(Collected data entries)
========

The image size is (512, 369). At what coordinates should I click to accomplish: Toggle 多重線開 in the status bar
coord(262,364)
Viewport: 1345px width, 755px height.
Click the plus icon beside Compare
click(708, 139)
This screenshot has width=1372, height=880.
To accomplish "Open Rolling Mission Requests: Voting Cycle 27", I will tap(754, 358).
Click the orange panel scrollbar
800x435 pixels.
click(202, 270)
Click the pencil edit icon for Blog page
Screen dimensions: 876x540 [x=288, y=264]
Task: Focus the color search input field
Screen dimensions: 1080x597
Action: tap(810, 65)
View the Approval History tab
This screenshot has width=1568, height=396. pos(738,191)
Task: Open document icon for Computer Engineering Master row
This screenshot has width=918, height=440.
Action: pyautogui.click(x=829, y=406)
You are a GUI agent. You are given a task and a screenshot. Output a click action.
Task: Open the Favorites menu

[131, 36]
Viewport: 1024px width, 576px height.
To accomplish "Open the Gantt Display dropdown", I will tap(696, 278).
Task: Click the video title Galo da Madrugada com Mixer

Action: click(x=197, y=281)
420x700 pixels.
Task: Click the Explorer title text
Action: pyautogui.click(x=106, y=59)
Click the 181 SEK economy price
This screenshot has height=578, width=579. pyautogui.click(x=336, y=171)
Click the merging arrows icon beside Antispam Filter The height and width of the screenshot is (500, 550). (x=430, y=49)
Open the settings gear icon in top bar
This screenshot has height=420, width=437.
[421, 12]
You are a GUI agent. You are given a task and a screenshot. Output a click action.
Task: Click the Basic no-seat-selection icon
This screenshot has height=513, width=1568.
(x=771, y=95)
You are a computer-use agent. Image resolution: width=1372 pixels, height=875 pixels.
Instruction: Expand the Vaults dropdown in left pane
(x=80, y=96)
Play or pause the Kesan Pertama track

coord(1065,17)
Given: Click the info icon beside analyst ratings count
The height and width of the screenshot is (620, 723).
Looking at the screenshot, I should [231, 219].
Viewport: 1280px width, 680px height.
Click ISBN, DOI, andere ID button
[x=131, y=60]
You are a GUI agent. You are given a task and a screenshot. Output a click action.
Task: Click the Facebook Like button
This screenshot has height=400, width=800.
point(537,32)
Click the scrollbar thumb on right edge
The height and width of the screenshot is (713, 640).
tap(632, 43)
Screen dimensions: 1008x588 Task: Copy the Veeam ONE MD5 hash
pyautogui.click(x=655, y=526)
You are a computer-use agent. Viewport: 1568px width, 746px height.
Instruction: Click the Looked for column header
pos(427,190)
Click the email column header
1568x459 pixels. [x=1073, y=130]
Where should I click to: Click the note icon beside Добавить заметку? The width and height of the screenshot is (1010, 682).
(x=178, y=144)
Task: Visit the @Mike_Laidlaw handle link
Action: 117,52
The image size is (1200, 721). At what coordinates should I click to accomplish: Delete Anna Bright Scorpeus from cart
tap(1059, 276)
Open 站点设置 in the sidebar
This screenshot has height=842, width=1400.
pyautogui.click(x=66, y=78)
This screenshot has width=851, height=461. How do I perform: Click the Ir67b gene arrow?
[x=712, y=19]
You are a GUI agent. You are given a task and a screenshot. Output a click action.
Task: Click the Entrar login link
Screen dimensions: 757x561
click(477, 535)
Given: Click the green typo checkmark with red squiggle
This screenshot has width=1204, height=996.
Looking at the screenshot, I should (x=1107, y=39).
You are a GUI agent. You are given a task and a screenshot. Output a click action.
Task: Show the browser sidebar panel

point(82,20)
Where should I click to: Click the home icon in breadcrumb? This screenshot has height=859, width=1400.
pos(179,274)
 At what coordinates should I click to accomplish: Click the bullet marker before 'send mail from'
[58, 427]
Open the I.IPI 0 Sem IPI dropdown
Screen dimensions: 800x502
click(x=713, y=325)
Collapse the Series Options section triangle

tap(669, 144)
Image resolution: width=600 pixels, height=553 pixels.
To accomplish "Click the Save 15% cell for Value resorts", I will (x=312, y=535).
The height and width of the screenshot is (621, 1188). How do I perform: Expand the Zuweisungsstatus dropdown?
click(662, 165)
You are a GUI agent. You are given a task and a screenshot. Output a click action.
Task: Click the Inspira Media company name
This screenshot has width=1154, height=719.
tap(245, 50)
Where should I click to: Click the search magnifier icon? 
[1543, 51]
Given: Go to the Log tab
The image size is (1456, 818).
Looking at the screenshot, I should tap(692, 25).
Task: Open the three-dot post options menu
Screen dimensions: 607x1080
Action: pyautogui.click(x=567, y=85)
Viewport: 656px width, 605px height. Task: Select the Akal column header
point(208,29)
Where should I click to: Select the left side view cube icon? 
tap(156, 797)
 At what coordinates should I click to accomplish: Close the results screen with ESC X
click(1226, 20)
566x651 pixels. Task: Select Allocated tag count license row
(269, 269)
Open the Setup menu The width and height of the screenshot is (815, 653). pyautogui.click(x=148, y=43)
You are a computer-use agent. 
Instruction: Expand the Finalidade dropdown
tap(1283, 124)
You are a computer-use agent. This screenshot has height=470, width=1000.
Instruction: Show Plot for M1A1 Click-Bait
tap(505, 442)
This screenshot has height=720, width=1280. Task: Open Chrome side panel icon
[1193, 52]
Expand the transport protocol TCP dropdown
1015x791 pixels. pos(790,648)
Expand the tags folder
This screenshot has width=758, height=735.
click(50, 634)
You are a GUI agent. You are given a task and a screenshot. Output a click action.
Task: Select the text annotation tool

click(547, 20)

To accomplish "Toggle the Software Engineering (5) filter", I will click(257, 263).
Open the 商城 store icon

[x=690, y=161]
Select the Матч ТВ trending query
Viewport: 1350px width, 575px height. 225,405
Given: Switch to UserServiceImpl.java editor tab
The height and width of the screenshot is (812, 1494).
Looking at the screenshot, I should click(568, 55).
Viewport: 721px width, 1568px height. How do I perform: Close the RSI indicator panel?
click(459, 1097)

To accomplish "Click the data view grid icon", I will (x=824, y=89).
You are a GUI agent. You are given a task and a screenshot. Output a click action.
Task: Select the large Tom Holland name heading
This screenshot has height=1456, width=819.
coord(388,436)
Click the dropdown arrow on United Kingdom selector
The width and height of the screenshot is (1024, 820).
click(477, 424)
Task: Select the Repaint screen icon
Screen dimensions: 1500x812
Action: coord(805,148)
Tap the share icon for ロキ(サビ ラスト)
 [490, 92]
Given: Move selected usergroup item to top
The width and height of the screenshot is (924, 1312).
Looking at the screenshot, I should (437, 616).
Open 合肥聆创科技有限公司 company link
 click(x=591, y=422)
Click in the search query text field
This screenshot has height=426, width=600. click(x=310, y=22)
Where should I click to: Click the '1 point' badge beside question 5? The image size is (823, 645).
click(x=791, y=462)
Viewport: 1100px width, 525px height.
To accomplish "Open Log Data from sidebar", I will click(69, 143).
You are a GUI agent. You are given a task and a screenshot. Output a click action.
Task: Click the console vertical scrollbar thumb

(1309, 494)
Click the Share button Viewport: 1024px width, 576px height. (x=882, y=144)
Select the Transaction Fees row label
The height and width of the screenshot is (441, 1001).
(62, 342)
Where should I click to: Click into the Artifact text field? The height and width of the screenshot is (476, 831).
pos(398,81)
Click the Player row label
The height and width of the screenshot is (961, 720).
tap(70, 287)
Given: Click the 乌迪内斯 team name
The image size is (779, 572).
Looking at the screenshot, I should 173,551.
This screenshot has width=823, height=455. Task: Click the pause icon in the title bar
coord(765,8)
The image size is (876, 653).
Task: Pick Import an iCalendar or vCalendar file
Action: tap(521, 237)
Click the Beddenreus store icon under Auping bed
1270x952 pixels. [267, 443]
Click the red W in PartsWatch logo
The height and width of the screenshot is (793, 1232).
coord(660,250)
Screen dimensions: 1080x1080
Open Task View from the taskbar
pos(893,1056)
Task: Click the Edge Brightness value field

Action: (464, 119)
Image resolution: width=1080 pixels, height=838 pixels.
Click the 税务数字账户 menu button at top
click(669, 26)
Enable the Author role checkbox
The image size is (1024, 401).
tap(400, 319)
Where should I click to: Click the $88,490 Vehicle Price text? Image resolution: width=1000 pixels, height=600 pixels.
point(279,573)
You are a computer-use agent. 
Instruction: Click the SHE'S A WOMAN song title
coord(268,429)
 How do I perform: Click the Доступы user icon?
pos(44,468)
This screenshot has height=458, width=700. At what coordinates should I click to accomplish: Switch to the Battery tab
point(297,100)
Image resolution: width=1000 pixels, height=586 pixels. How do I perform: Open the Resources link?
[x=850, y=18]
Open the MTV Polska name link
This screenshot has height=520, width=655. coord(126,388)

========

**WHAT YOU WILL DO**
Beginning with the line that has "This screenshot has height=420, width=437." and ending with the line that has "You are a computer-use agent. Viewport: 1568px", set down the lines above exactly and include no others.

**EXPECTED ANSWER**
This screenshot has height=420, width=437.
[421, 12]
You are a GUI agent. You are given a task and a screenshot. Output a click action.
Task: Click the Basic no-seat-selection icon
This screenshot has height=513, width=1568.
(x=771, y=95)
You are a computer-use agent. Image resolution: width=1372 pixels, height=875 pixels.
Instruction: Expand the Vaults dropdown in left pane
(x=80, y=96)
Play or pause the Kesan Pertama track

coord(1065,17)
Given: Click the info icon beside analyst ratings count
The height and width of the screenshot is (620, 723).
Looking at the screenshot, I should [231, 219].
Viewport: 1280px width, 680px height.
Click ISBN, DOI, andere ID button
[x=131, y=60]
You are a GUI agent. You are given a task and a screenshot. Output a click action.
Task: Click the Facebook Like button
This screenshot has height=400, width=800.
point(537,32)
Click the scrollbar thumb on right edge
The height and width of the screenshot is (713, 640).
tap(632, 43)
Screen dimensions: 1008x588 Task: Copy the Veeam ONE MD5 hash
pyautogui.click(x=655, y=526)
You are a computer-use agent. Viewport: 1568px width, 746px height.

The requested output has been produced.